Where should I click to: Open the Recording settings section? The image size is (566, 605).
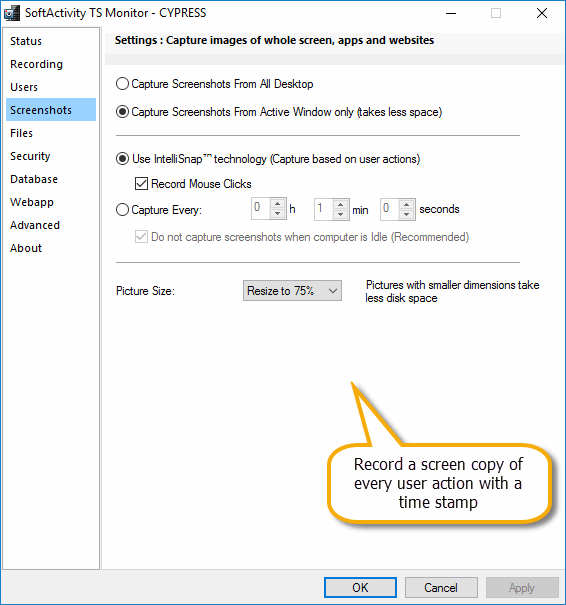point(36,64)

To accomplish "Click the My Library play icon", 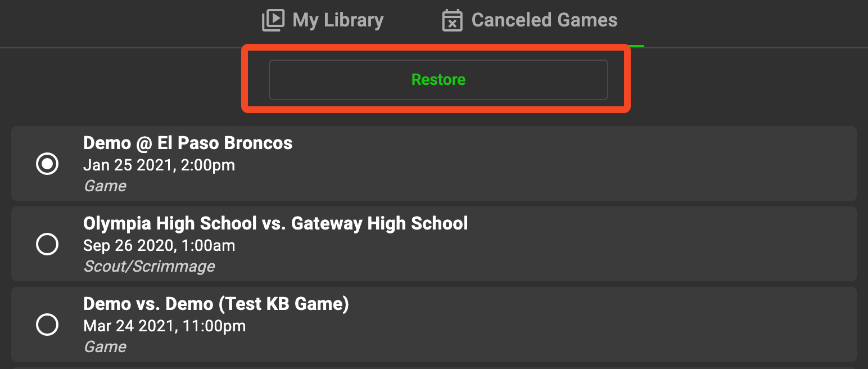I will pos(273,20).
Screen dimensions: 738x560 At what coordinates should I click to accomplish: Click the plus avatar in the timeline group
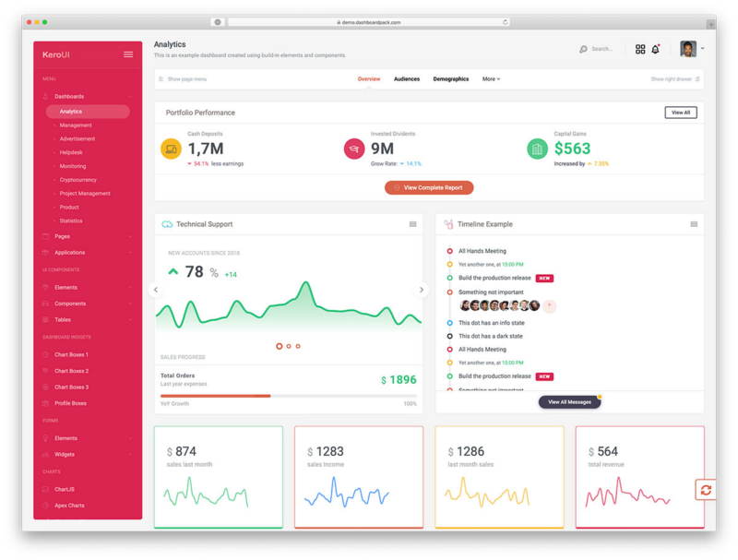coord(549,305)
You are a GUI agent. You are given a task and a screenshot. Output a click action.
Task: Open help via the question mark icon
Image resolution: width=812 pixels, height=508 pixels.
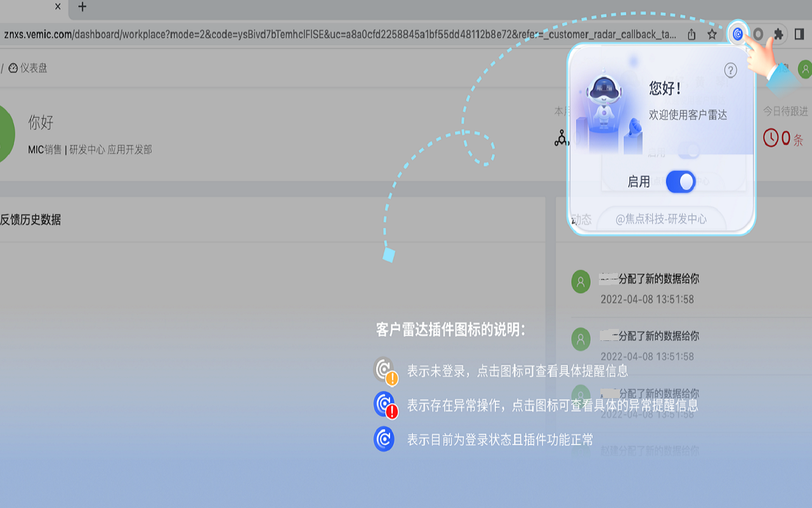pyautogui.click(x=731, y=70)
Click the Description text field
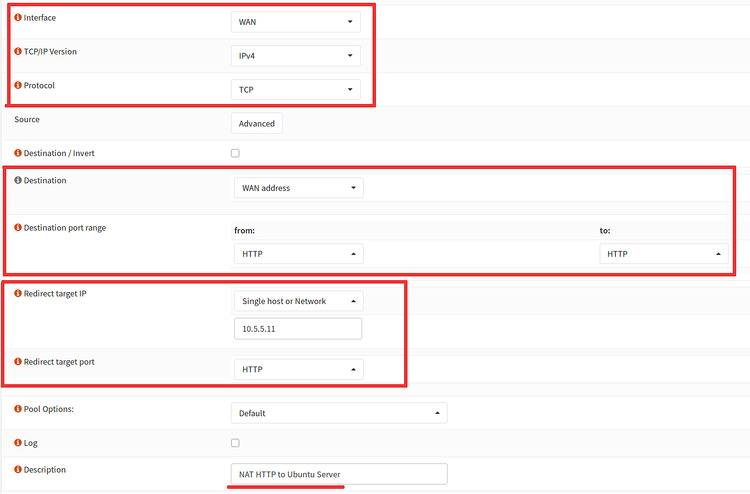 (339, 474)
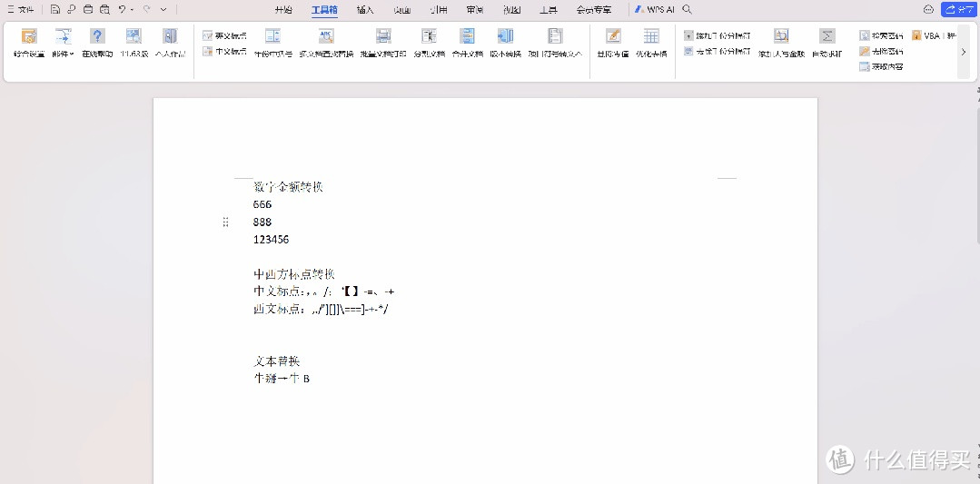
++++
# Brief
Beginning at the line that contains "Screen dimensions: 738x560", copy each remaining line of the records exactly, through the final one. Omit the pictures.

# Solution to this task
Screen dimensions: 738x560 At what coordinates should I click to accomplish: Click the plus avatar in the timeline group
coord(549,305)
You are a GUI agent. You are given a task and a screenshot. Output a click action.
Task: Open help via the question mark icon
Image resolution: width=812 pixels, height=508 pixels.
pyautogui.click(x=731, y=70)
Click the Description text field
 (339, 474)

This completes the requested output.